Ottoline and the Yellow Cat
- Author: Chris Riddell
- Illustrator: Chris Riddell
- Language: English
- Series: Ottoline
- Genre: Children's
- Publisher: Macmillan
- Publication date: 2 February 2007
- Publication place: United Kingdom
- Pages: 176 pp
- ISBN: 978-1-4050-5057-9
- OCLC: 73956216
- Followed by: Ottoline Goes to School

= Ottoline and the Yellow Cat =

2007 children's book by Chris Riddell

Ottoline and the Yellow Cat is a 2007 children's book by Chris Riddell. It won the Nestlé Children's Book Prize Gold Award and the Red House Children's Book Award for Younger Readers. It was also shortlisted for the Kate Greenaway Medal and nominated for the Carnegie Medal.

==Characters==
Ottoline Brown
Ottoline Brown is the main protagonist of the Ottoline series. She lives in Pepperpot Building in Apartment 243 with a creature named Mr Munroe.

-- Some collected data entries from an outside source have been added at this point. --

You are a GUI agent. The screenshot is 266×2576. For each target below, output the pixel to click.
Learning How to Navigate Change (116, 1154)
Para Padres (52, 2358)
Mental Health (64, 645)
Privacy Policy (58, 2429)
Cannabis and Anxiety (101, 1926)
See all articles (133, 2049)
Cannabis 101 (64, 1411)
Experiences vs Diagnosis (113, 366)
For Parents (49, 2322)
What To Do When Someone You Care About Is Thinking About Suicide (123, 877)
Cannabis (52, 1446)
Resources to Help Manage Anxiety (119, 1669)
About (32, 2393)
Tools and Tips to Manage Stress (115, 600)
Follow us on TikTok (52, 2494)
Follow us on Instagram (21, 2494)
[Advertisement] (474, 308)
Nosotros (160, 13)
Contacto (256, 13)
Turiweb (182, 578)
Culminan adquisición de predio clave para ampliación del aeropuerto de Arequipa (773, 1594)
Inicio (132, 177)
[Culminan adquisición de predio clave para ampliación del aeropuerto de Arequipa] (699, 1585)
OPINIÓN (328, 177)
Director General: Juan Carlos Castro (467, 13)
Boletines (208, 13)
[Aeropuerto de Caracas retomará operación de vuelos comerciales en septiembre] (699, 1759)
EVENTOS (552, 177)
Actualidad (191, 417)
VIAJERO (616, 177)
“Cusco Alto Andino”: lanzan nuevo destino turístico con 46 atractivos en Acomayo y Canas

Ottoline's parents go on trips to other countries, leaving Mr Munroe to care for her. It is hinted that Ottoline's parents were coming back from their trips to see her. She likes writing in her notebook and splashing in puddles. She is also interested in solving mysteries and keeping collections (like her Odd Shoe Collection and her Postcard Collection). Ottoline has a diploma in disguising from a school named Who R U. She usually changes her hairstyle and is cared for by McBean's Cleaning Service, The Smiling Dragon Clothes-Folding Co, Marion's Bathroom Supplies, The Home-Cooked Meal Co, Smith & Smith Pillow-Plumping And Curtain Drawing Technicians, The 1000-Strong Lightbulb-Changing Co and The Door-Handle Shiners Inc. She is a little detective.

Mr Munroe
Mr Munroe is Ottoline's friend and is from a bog in Norway. He is a little creature with long, straight hair that Ottoline likes to brush. It is also hinted that Mr Munroe also has a diploma from Who R U. In the book, he disguises himself as a dog named Bimby Bottlenose II, Emperor of Heligoland, Pedigree Norwegian Lapdog (to which they called him Nosey). He draws a map of Apartment 243, for Ottoline to catch the Yellow Cat while trying to steal the money from Ottoline's apartment. Mr Munroe was found by Ottoline's parents in Norway and taken in. He was given a coat and a pair of sunglasses by Ottoline's parents. Mr Munroe lived with Ottoline since she was a baby and they were best friends ever since.

The Yellow Cat
The Yellow Cat is the main antagonist of the story. She runs a company with Clive, a talking parrot. The company's dogs usually run away from their owners and back to the Yellow Cat with a map containing information about where the money and jewels were. She is friends with Butch Hilburg, Rupe the Fang, Snarler McMurtagh and The Sundance Pup. (She was friends with "Bimby" for a short while). Yellow Cat was finally caught at the end of the book, after trying to steal from Ottoline's parents. She was caught and arrested by the Pet Police. Yellow Cat is quite selfish and greedy. Not much is known about her.

The Bear
The Bear is a bear found by Ottoline, stealing clothes from other people. He lives in the basement which he says is much cosier than his cave. He is taking a holiday instead of hibernating. The Bear's secret is kept by Ottoline, and he keeps quiet about Ottoline eavesdropping on other people. He dresses up as Lady Ursula Jansen-Smith, to try and buy "Bimby" (Mr Munroe) from the Yellow Cat. He appears at the end, hugging the Yellow Cat to try and stop her from escaping. It is hinted in Ottoline's parent's letter that the Bear lives with Ottoline and Mr Munroe after being found. The Bear is not like a stereotypical bear, and he is actually quite nice. He lived in the laundry room and stole clothes from other people.

Ottoline's parents
Ottoline's parents are never seen during the book, but Ottoline's mother writes her postcards from wherever they are. They refer to Ottoline as "O", and call each other Ma and Pa. Pa is mentioned in the postcards, but he never writes her one himself. Ma seems to know that Ottoline got a diploma and that the Bear is now living with them in Apartment 243. Ma and Pa send Ottoline gifts from many companies to take care of her. Ottoline is going to join Ma and Pa's adventures when she is older. They have many collections from other countries.